Das Licht der Flüsse
Sambre-Kanal nach Landrecies
Als wir am Morgen herunterkamen, zeigte uns die Wirtin zwei Eimer voll Wasser hinter der Eingangstür. »
Voilà de l’eau pour vous débarbouiller
«, sagte sie. Also wuschen wir uns einer nach dem anderen, während Madame Gilliard draußen vor der Tür die Stiefel ihrer Familie
bürstete und Monsieur Hector, fröhlich pfeifend, einige Kleinwaren für die heutige Kampagne in einer tragbaren Kommode ordnete,
die zu seinem Gepäck gehörte. Derweil ließ das Kind überall Waterloo-Knallbonbons explodieren.
Ich frage mich übrigens, wie man Waterloo-Knaller in Frankreich nennt, vielleicht Austerlitz-Knaller. Es kommt sehr auf den
Standpunkt an. Erinnern Sie sich an den Franzosen, der nach Southampton reisen wollte, am Waterloo-Bahnhof abgewiesen wurde
und über die Waterloo-Brücke fahren musste? Er hatte wohl große Lust, wieder heimzukehren.
Pont liegt direkt am Fluss, doch während man von Quartes aus über das trockene Land nur zehn Minuten benötigt, um dorthin
zu gelangen, muss man auf dem Wasser sechs trübsinnige Kilometer zurücklegen. Wir ließen unsere Taschen im Gasthof zurück
und gingen durch die feuchten Obstgärten unbehindert zu unseren Kanus. Einige der Kinder waren da, um uns zu verabschieden,
doch wir waren nicht längerdie rätselhaften Wesen vom Vorabend. Eine Abfahrt ist viel weniger romantisch als eine unerklärliche Ankunft im goldenen Abendlicht.
Sind wir beim ersten Erscheinen eines Gespenstes ungeheuer verblüfft, betrachten wir sein Verschwinden vergleichsweise gleichmütig.
Die guten Leute vom Gasthof in Pont kamen aus dem Staunen nicht heraus, als wir unsere Taschen abholten. Beim Anblick dieser
beiden hübschen kleinen Boote, an denen jeweils ein Union Jack flatterte und deren Lack nach der Reinigung glänzte, wurde
ihnen allmählich klar, dass sie in aller Ahnungslosigkeit Engel verköstigt hatten. Die Wirtin stand auf der Brücke und jammerte
wohl, dass sie so wenig in Rechnung gestellt hatte; der Sohn rannte hin und her und rief die Nachbarn herbei, die dem Ereignis
beiwohnen sollten; schließlich paddelten wir angesichts einer ziemlich großen Ansammlung gebannter Zuschauer fort. Die Herren
sind Hausierer? Von wegen! Nun erkennt ihr zu spät deren wahre Natur.
Der ganze Tag war regnerisch mit gelegentlichen Schauern. Wir waren nass bis auf die Knochen, wurden bald ein wenig von der
Sonne getrocknet und dann erneut durchweicht. Es gab ein paar ruhige Regenpausen und eine ganz besondere, als wir den Wald
von Mormal entlangfuhren – ein Name, der sich unheilvoll anhört, doch ein Ort, dessen Anblick und Geruch höchst angenehm waren.

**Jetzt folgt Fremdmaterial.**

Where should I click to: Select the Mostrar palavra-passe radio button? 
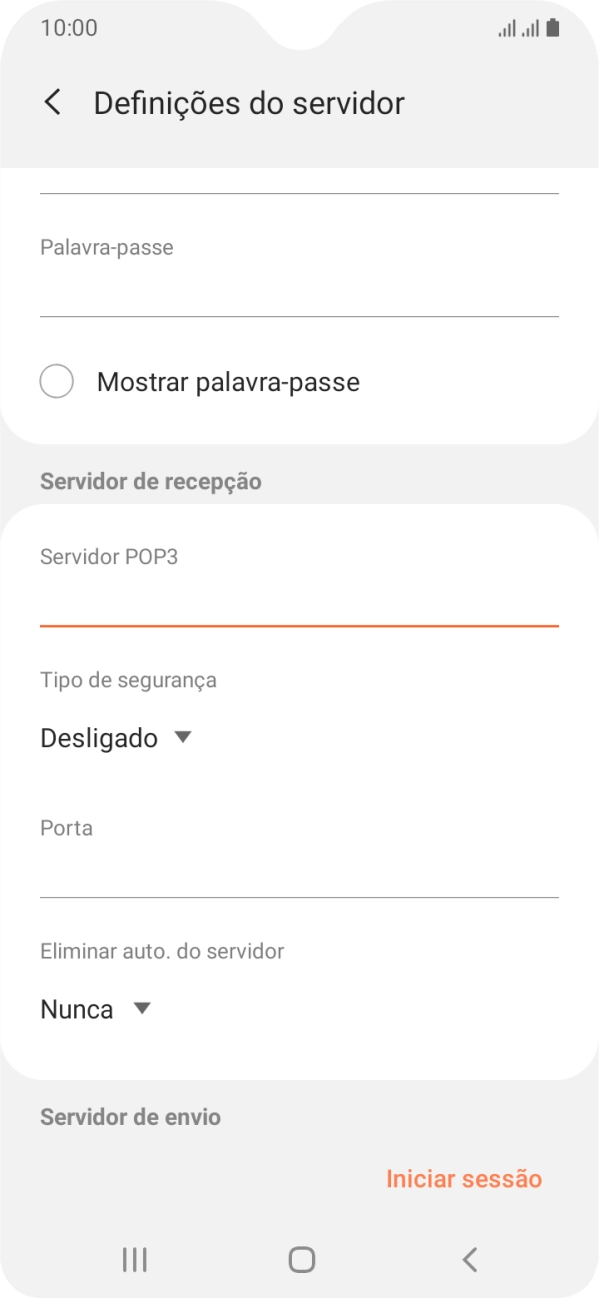[x=57, y=381]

Er wirkte feierlich, mit den Zweigen, die entlang des Ufers ins Wasser hingen und sich zu einem Wall aus Laubwerk verdichteten.
Was ist ein Wald anderes als eine Stadt der Natur voller robuster und harmloser Geschöpfe, wo es nichts Lebloses und nichts
Handgefertigtes gibt und die Bewohner gleichzeitigHäuser und öffentliche Denkmäler sind? Es gibt nichts derart Lebendiges und zugleich Stilles wie einen Wald. Zwei Leute, die
in Kanus vorbeisausen, fühlen sich im Vergleich dazu überaus klein und geschäftig.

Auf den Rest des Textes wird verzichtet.